The opposite side of the vase, called "Side B," contains an image similar to side A. Instead of warriors, two men are depicted boxing. Following the same theme as Side A, the boxers are nude except for the items that identify them as boxers. The fighters' hands and wrists are wrapped in leather thongs, which is what boxers commonly used for protection during standard boxing matches. The goal of ancient boxing was to knock the other opponent out by striking his head and upper body multiple times. There was little use of footwork in Greek boxing. Instead, boxers would stand in a stationary lunge-like position and rely on twisting at their hips for momentum. The boxers on the Boxing Siana Cup reflect this style of fighting. The fighters are portrayed standing with their legs planted far apart and the motion of the fight scene is depicted through their arms. Both boxers have one arm thrusting forward in a punch and the other arm pulled back in preparation to deliver another jab. Each man aims for his opponent's head and upper body.

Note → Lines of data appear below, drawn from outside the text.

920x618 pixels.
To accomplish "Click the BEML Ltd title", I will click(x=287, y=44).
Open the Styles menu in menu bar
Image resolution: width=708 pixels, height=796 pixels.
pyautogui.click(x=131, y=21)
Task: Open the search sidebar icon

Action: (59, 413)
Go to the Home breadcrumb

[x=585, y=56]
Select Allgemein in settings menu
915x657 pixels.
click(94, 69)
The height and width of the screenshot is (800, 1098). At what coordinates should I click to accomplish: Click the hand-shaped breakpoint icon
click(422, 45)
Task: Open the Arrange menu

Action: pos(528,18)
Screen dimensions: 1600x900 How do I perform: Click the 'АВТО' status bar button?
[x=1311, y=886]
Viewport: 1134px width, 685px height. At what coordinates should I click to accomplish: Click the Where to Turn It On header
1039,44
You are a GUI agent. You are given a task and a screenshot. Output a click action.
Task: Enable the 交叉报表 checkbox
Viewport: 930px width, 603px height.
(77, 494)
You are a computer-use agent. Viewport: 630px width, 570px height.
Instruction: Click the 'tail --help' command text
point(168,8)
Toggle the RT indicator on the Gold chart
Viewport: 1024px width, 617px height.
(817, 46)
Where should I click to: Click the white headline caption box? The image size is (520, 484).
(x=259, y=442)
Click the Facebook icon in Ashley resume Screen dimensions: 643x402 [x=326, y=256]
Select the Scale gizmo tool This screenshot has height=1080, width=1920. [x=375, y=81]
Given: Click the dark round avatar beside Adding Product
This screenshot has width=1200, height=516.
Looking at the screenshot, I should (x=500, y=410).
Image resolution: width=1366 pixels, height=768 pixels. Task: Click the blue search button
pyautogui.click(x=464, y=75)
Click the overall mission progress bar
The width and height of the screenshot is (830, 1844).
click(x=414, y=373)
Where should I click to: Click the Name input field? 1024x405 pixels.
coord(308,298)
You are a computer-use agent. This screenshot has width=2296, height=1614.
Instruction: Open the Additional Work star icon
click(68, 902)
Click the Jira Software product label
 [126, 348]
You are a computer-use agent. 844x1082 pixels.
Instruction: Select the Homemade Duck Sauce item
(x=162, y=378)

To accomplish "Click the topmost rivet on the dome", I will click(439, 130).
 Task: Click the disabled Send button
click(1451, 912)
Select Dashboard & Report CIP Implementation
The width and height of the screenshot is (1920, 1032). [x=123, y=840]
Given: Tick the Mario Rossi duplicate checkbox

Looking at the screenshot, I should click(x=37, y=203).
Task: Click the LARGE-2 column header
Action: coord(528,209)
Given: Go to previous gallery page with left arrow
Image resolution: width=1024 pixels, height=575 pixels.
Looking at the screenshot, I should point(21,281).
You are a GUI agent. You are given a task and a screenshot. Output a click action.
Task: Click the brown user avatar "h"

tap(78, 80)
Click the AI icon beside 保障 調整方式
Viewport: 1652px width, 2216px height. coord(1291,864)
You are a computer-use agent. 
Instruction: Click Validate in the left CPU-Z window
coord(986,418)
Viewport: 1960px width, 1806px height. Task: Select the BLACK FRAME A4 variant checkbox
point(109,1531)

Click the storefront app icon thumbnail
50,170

Like Side A, the boxers are surrounded by spectators on either side, in the same alternating pattern of clothed and unclothed.

=== Interior tondo ===
The interior of the cup depicts a single youth who is running and looking over his shoulder. Like Sides A and B, the man performing the athletic event is nude. However, unlike the exterior of the cup the youth is not surrounded by spectators; he is the lone image on the tondo.